In an appearance on Jimmy Kimmel's late-night show Wednesday, the GOP presidential candidate looked relaxed as Kimmel queried him about campaign issues.
Trump, who has argued for temporarily banning Muslims from entering the United States, said he's gotten calls of thanks from friends who are Muslim.
"Those may have been crank calls," Kimmel replied, smiling.
The ABC host then turned to immigration, using the example of his on-air sidekick, Guillermo Rodriguez, to question Trump's call for mass deportation.
Kimmel said Rodriguez came to the United States illegally from Mexico but went through the legalization process. He suggested to Trump that people who are willing to risk everything to get to the United States are good for the country.
Trump was unfazed, calling Hispanics "unbelievable people" but not backtracking on his position. He called for a Mexico-U.S. border wall with "a big beautiful door" for legal entry.
Kimmel said it appeared Trump had made an effort to be nicer to his fellow candidates in the debate, including lauding Sen. Ted Cruz's temperament after previously calling him a something of a "maniac."
"I would like to see the Republican party come together, and I've been a little bit divisive in the sense of hitting people hard," Trump replied.
That didn't stop him from repeating his characterization of Jeb Bush as low-energy, although he added he was a "nice person."
Bush, well behind front-runner Trump in national polls, said during the debate that the billionaire couldn't insult his way to the presidency and called him a "chaos candidate."

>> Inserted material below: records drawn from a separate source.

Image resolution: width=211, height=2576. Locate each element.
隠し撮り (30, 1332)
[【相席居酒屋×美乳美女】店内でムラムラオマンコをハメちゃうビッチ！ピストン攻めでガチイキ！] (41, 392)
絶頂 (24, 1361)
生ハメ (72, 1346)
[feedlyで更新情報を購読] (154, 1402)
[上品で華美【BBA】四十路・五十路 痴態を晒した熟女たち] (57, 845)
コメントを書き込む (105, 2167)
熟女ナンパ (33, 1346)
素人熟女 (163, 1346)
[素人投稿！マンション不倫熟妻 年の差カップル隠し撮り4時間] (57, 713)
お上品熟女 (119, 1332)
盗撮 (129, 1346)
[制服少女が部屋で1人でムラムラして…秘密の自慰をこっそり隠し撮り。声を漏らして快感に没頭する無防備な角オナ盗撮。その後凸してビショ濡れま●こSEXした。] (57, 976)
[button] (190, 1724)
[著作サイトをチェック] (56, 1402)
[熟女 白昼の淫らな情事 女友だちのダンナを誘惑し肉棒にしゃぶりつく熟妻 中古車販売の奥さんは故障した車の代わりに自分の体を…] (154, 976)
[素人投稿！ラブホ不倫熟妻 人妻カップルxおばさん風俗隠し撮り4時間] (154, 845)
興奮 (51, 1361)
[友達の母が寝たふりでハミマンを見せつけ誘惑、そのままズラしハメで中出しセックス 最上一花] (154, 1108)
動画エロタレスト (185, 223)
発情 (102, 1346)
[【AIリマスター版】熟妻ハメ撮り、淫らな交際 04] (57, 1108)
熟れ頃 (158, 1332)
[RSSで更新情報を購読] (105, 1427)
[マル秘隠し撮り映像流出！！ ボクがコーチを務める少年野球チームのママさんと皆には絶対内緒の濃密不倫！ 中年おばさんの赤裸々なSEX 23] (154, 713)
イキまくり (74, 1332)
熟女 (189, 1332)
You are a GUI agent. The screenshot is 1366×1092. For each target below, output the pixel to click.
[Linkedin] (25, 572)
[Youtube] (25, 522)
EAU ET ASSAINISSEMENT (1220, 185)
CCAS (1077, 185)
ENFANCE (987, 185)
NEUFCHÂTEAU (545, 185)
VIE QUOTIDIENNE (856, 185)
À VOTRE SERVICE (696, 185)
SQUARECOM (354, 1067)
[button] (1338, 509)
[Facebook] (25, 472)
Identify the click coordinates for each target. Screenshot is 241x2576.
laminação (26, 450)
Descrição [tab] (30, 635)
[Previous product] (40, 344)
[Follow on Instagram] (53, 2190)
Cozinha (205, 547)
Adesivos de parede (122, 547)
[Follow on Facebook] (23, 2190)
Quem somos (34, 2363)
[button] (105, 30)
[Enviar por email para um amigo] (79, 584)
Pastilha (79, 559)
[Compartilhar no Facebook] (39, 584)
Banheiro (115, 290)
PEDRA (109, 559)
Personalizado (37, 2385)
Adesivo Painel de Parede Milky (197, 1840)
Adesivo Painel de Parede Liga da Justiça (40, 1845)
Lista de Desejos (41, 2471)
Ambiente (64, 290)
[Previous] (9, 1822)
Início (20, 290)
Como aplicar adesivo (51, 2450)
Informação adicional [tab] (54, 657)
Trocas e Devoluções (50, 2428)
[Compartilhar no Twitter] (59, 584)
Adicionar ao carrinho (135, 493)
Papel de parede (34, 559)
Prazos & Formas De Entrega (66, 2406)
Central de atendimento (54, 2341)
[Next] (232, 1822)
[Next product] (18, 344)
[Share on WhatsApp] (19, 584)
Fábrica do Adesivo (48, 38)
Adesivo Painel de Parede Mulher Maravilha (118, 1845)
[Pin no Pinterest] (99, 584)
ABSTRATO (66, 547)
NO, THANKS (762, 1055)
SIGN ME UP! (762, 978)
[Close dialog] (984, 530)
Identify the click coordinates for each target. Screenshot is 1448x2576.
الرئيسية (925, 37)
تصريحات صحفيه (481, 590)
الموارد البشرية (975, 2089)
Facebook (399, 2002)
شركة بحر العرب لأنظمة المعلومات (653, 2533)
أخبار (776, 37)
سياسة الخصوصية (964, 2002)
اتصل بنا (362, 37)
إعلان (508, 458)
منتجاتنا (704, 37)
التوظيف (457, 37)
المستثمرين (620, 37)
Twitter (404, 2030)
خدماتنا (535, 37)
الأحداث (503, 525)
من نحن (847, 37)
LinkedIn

Kimmel ended the interview by sharing a mock children's book, in the style of Dr. Seuss, which he said he'd ghost-written for Trump.
"Here are some frogs I do not like at all. We must kick these frogs out and then build a wall," Kimmel read from one page.
Trump had canceled a previously scheduled appearance on "Jimmy Kimmel Live," but Kimmel didn't make an issue of being stood up.